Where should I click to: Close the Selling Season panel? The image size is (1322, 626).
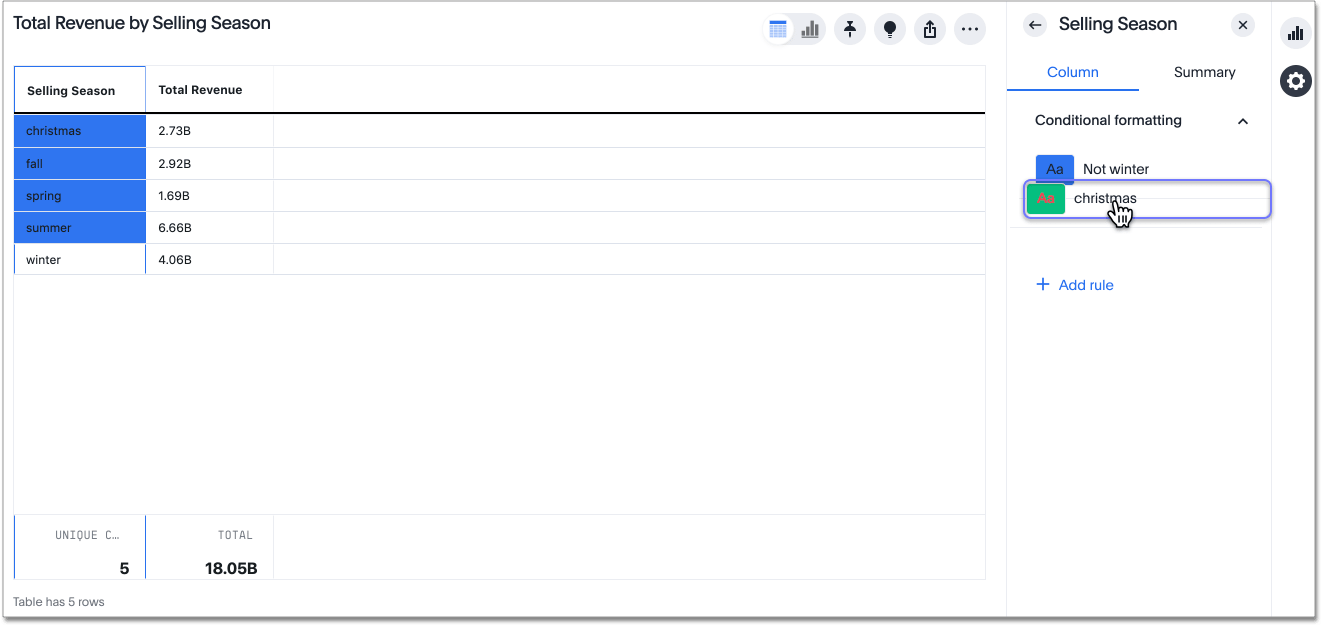point(1243,25)
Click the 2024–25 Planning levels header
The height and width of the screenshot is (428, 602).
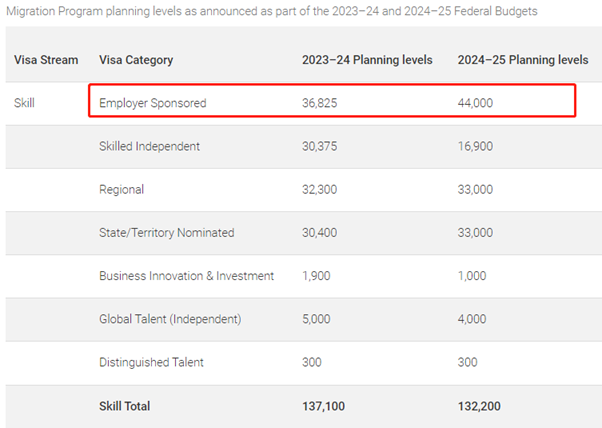[x=522, y=60]
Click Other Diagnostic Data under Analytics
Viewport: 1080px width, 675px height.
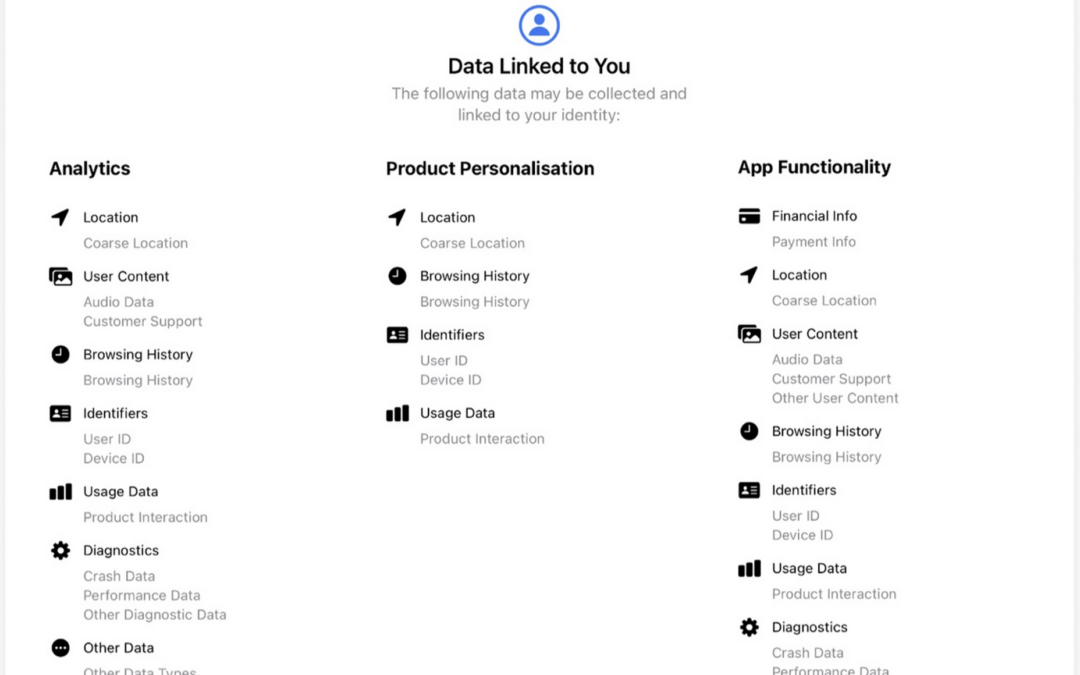click(x=154, y=614)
*****
Aim of the exercise - If a record holds a picture, leave the picture out and copy the rest exactly.

Reply -
Where should I click to: Close the Selling Season panel? The image size is (1322, 626).
point(1243,25)
Click the 2024–25 Planning levels header
The height and width of the screenshot is (428, 602).
[x=522, y=60]
Click Other Diagnostic Data under Analytics
Viewport: 1080px width, 675px height.
click(x=154, y=614)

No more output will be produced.